_Selected excerpt_.

---+---

Expert Author Thomas Leacy

An employer has the right to dismiss an employee on disciplinary grounds, when the latter commits an infraction considered to be of sufficient seriousness and importance to the company to warrant such an action. Specifically, such a case arises when any of the following conditions are met:

1. Impunctuality or absence from work. In order for these to be a sufficient motives for dismissal, they must be both habitual (or repeated) and unjustified in the sense that there is no moral, social or legal cause which would justify them.

2. Conscious and deliberate disobedience or lack of discipline on the part of the employee. Nevertheless, the worker does have the right to refuse to follow an order which is either illegal or abusive.

3. Verbal or physical abuse directed towards the employer, work colleagues or family members of either

4. Infraction of the contractual good will. This is brought about when the employee is deliberately and consciously disloyal to the employer.

5. An ongoing and deliberate fall in the output or quality of work on the part of the employee.

---+---

_Data excerpts_.
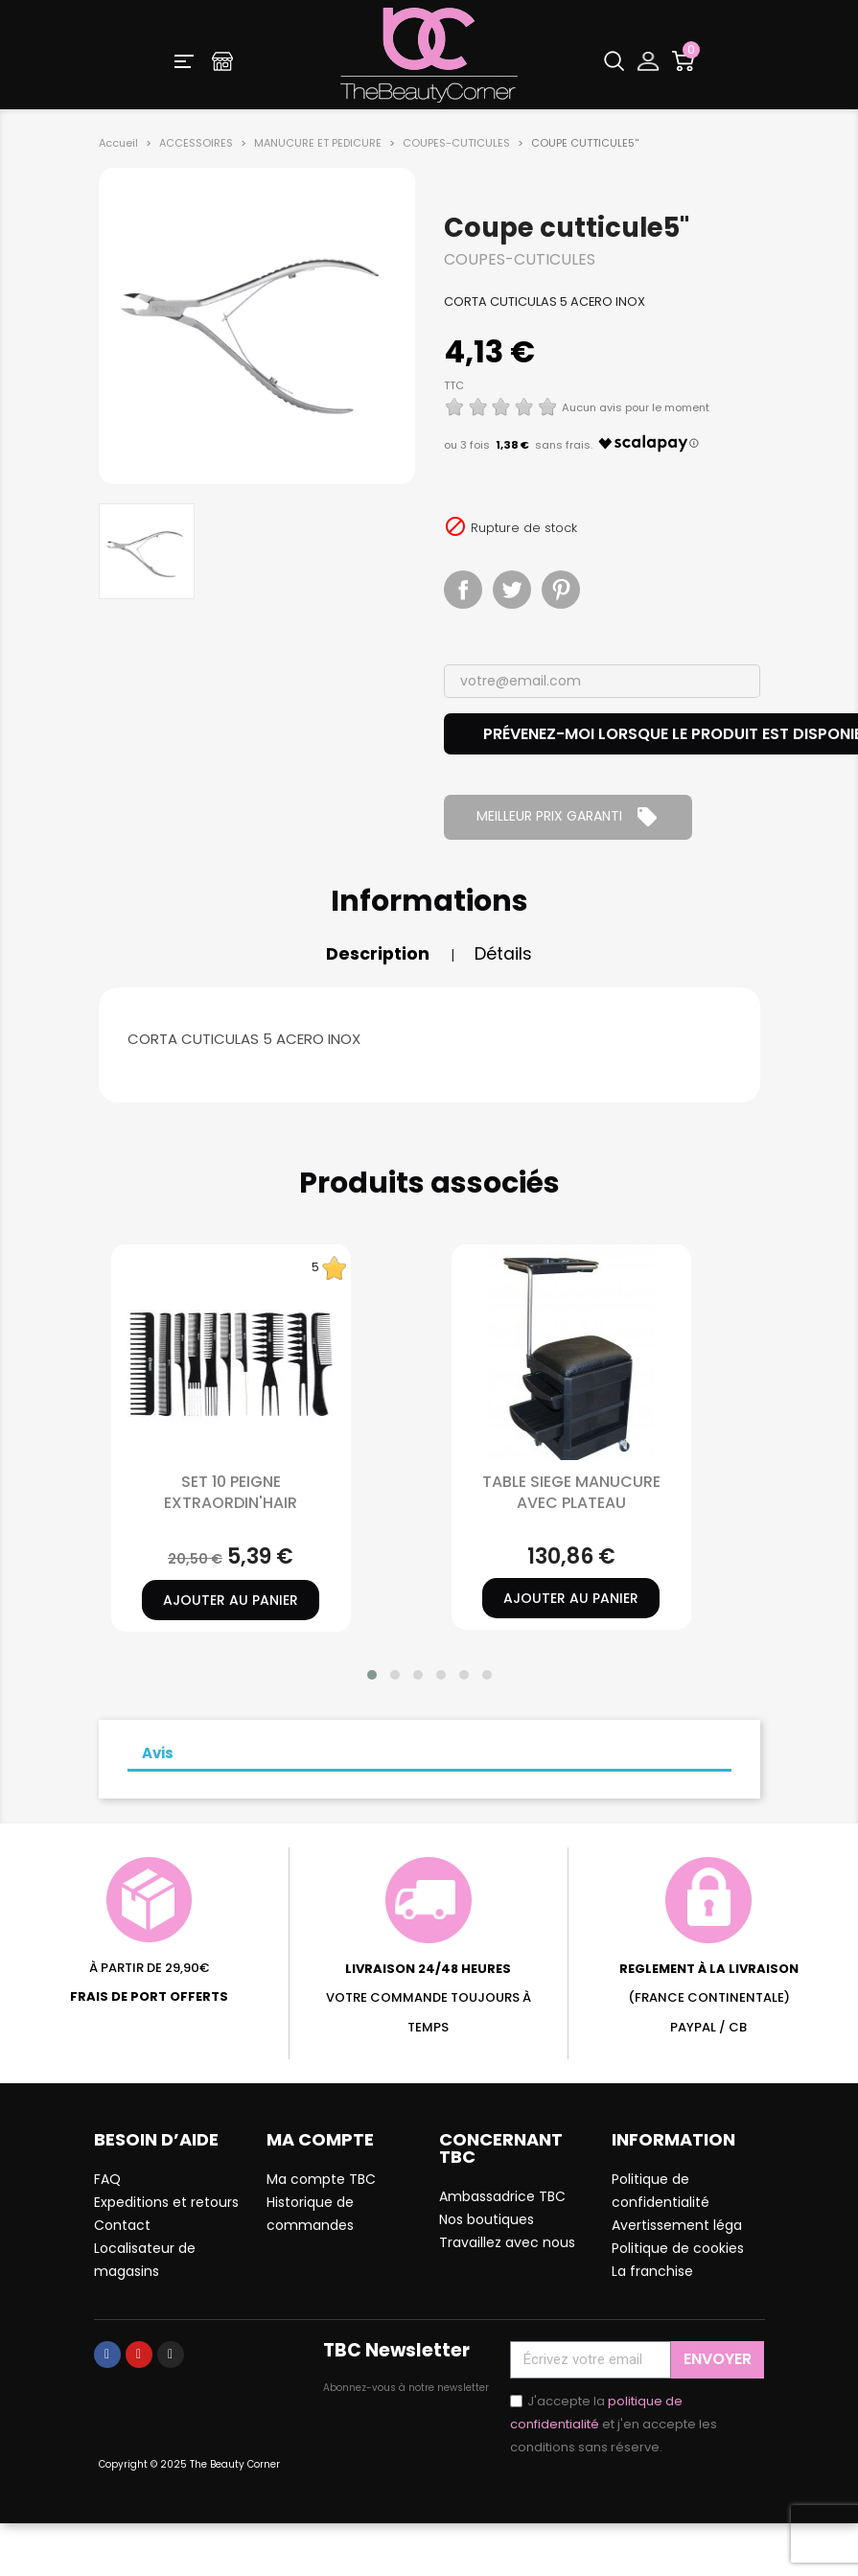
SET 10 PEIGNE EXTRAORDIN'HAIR (230, 1492)
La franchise (652, 2271)
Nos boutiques (486, 2219)
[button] (371, 1674)
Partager (463, 589)
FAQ (107, 2179)
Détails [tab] (503, 953)
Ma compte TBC (321, 2179)
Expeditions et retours (166, 2202)
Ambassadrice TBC (502, 2196)
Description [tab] (377, 953)
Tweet (512, 589)
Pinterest (561, 589)
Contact (122, 2225)
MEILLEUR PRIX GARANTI (567, 816)
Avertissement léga (677, 2225)
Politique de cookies (678, 2248)
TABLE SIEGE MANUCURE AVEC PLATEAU (571, 1492)
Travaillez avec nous (507, 2242)
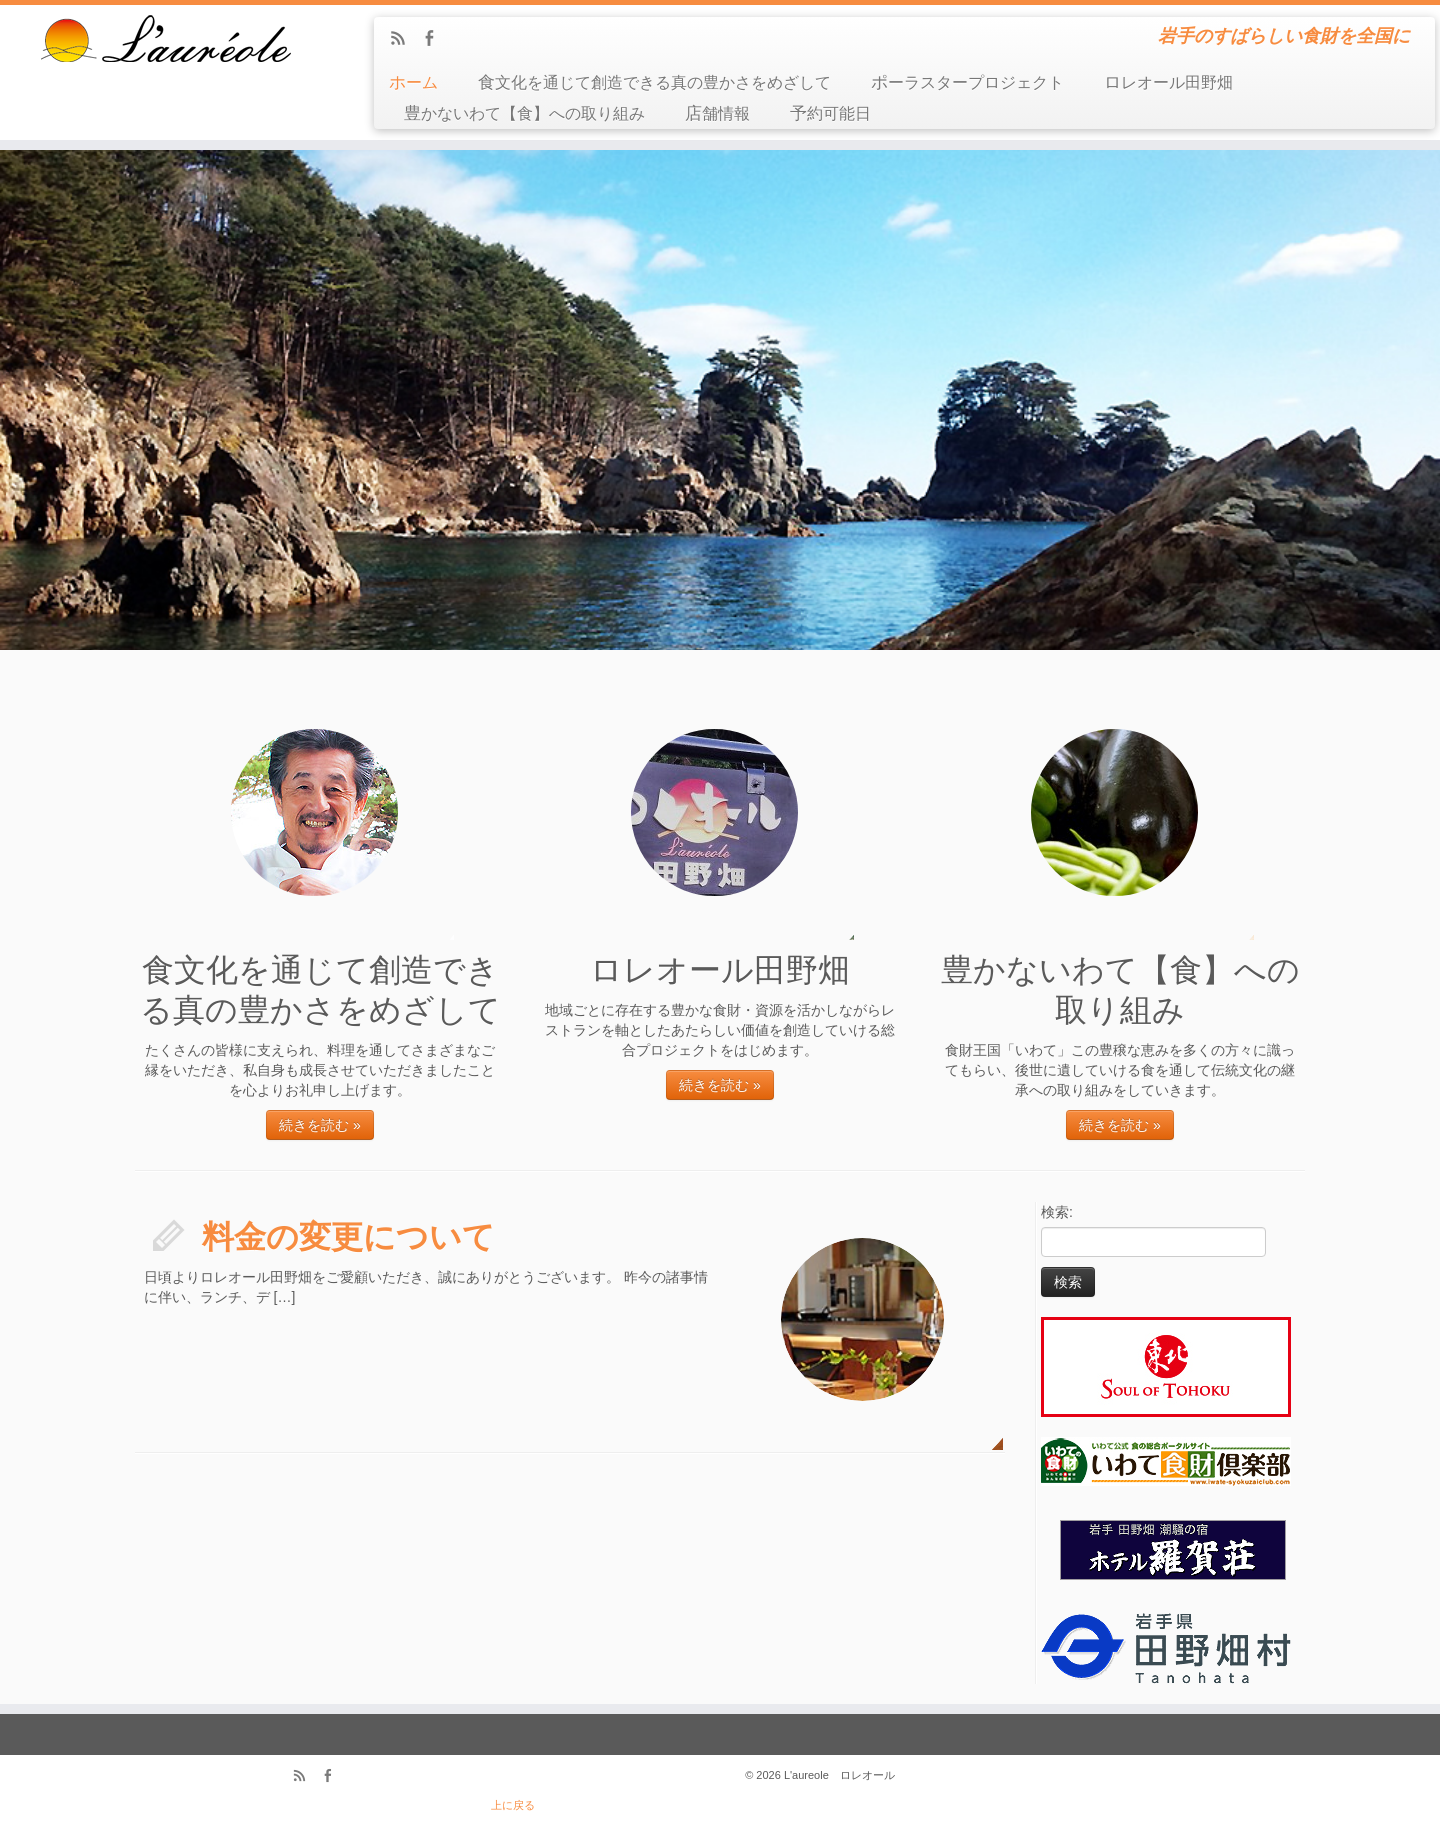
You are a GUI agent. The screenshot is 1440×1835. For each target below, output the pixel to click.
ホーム (413, 82)
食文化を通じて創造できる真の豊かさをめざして (654, 82)
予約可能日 (830, 113)
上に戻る (513, 1805)
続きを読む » (320, 1125)
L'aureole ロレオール (839, 1775)
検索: (1057, 1212)
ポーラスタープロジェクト (967, 82)
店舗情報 (717, 113)
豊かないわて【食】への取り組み (524, 113)
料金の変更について (348, 1237)
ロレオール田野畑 (1168, 82)
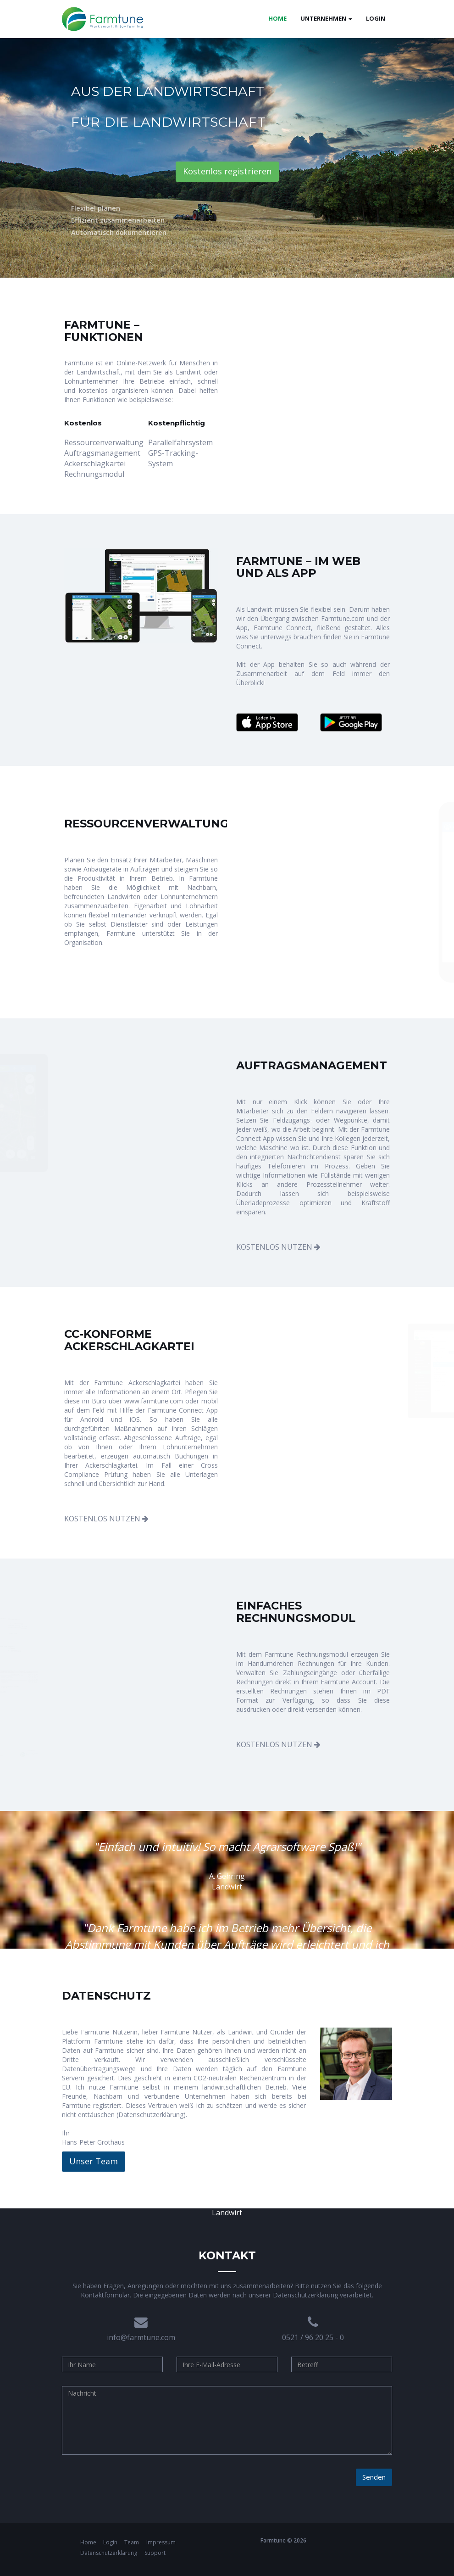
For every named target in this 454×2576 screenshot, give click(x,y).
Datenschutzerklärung (150, 2114)
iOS (135, 1419)
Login (375, 18)
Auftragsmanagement (99, 453)
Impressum (161, 2542)
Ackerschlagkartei (95, 463)
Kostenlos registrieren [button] (227, 171)
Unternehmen (326, 18)
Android (91, 1419)
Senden (374, 2476)
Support (155, 2553)
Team (131, 2542)
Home (89, 2542)
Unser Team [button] (93, 2161)
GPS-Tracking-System (173, 458)
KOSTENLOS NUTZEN (278, 1247)
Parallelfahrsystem (179, 442)
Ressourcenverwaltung (99, 442)
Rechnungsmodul (94, 474)
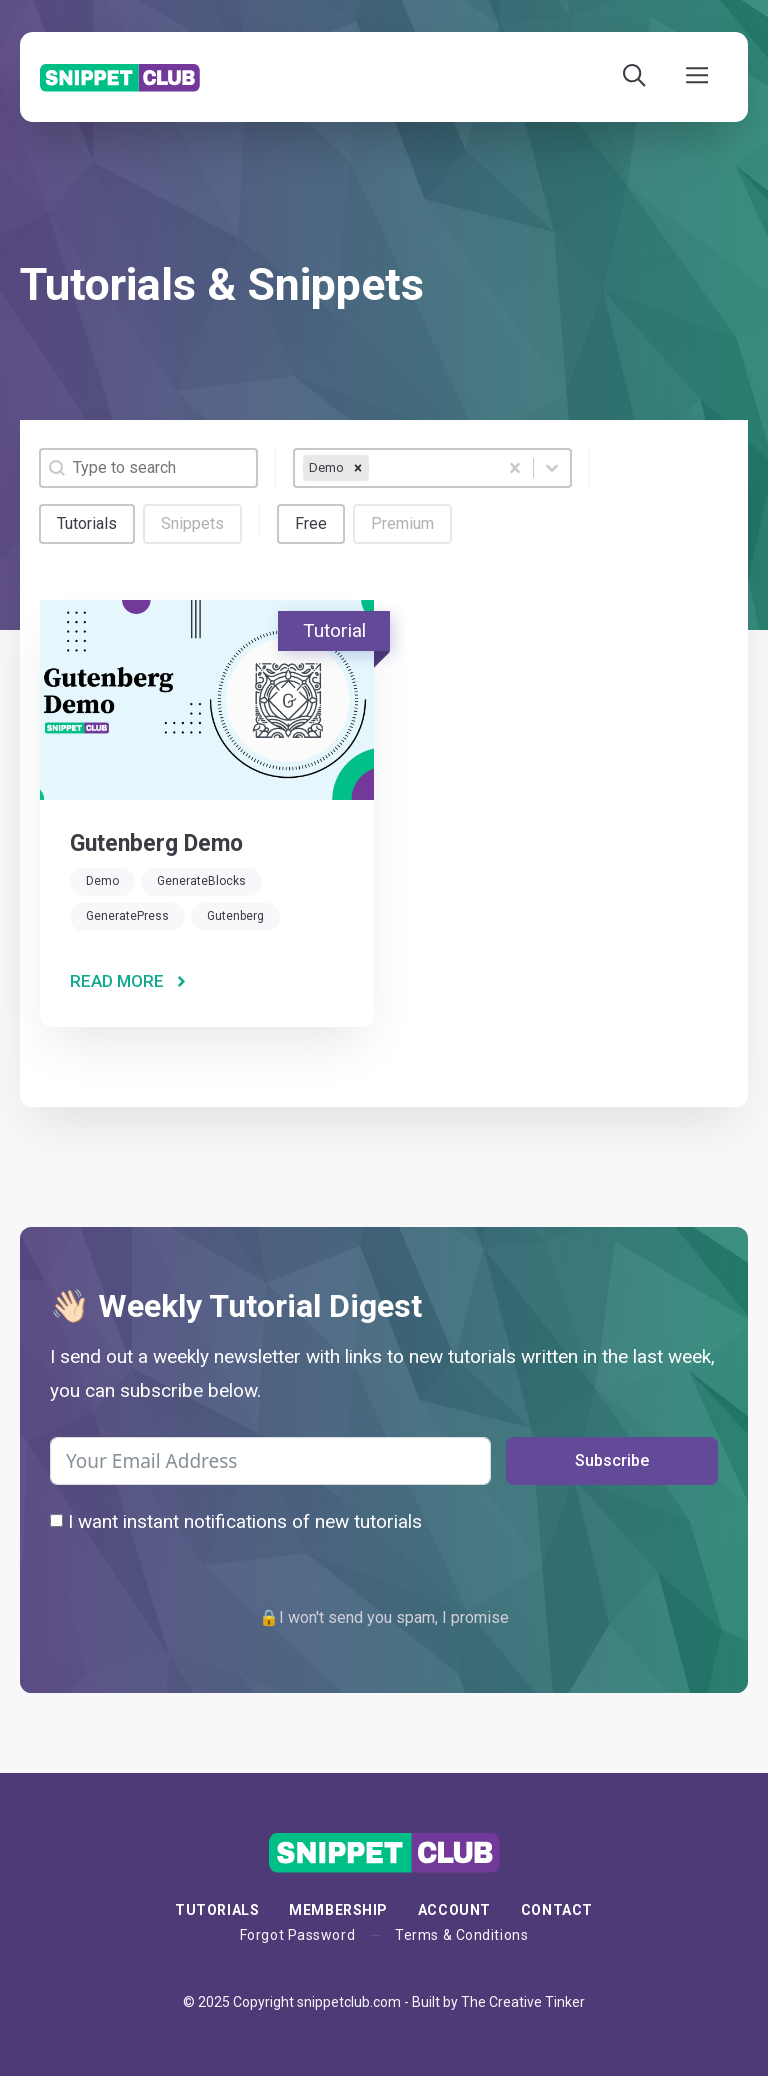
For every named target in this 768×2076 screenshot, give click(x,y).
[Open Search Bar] (634, 77)
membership (338, 1910)
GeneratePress (127, 916)
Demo (102, 881)
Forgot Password (297, 1935)
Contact (557, 1910)
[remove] (358, 468)
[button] (87, 524)
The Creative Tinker (523, 2002)
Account (454, 1910)
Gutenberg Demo (156, 843)
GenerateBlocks (201, 881)
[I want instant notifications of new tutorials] (56, 1520)
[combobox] (396, 468)
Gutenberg (235, 916)
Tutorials (217, 1910)
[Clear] (515, 468)
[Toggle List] (552, 468)
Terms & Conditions (461, 1935)
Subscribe (612, 1460)
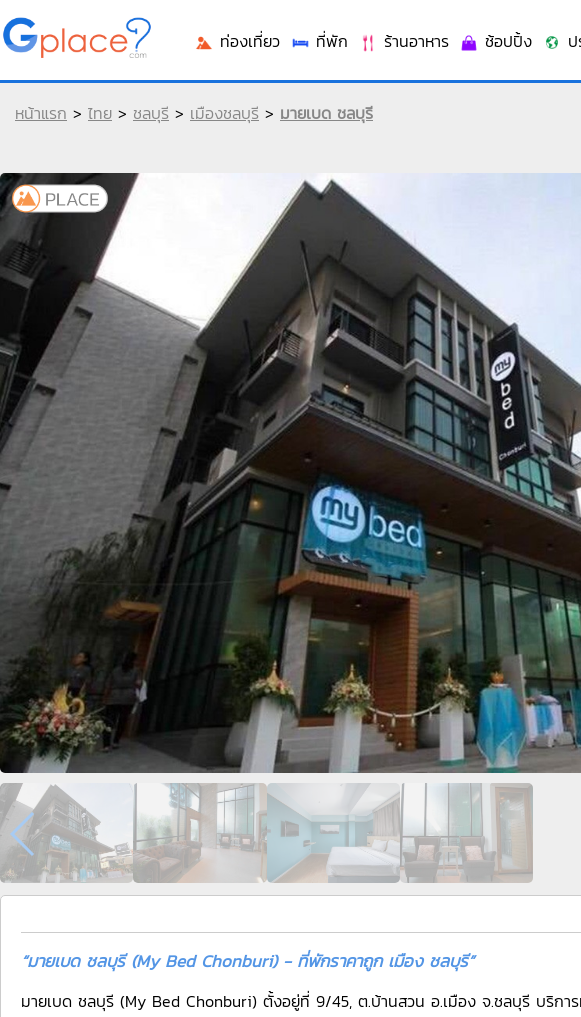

---+---

_Objective 1_. Translate this sentence from the piece on disciplinary dismissal into Spanish: "Nevertheless, the worker does have the right to refuse to follow an order which is either illegal or abusive."
_Objective 2_. Carry on the piece about firing an employee on disciplinary grounds from the point where it stops.
You won't need the listing for any of this.

_Output 1_. Sin embargo, el trabajador sí tiene derecho a negarse a cumplir una orden que sea ilegal o abusiva.

_Output 2_.
6. Drunkenness or drug-intoxication. In order for this to be a sufficient motive for dismissal, it must be habitual as well as having a negative effect in the employee's level of work.

In order for the dismissal to be valid, the employee has to be notified in writing normally giving a minimum of 15 days' notice (this does not always apply however e.g. in the case of theft of company property etc.)

In the case in which, on receiving the letter of dismissal, the employee wishes to contest the grounds on which he or she has been dismissed from their job, he or she can file a conciliation suit in an arbitration office. This is a pre-court process which allows both parties to the contract to come to an out-of-court settlement. The role of the civil servant in attendance is merely to reflect in writing the agreement (or lack of such) reached by the parties. Such a suit should be filed within 20 days of receipt of the letter of dismissal.

If arbitration fails to provide a fair result, the employee's only other option is to file a formal legal suit in the labour courts. This can be a long and costly affair for both parties although the court general sides in favour of the employee (in practice it is quite difficult to prove sufficient grounds for disciplinary dismissal).

If it is found that in fact the employer does not have sufficient grounds for such a dismissal, then a compensatory payment will be required to be made to the employee representing 45 days per year worked up to a maximum of 42 months.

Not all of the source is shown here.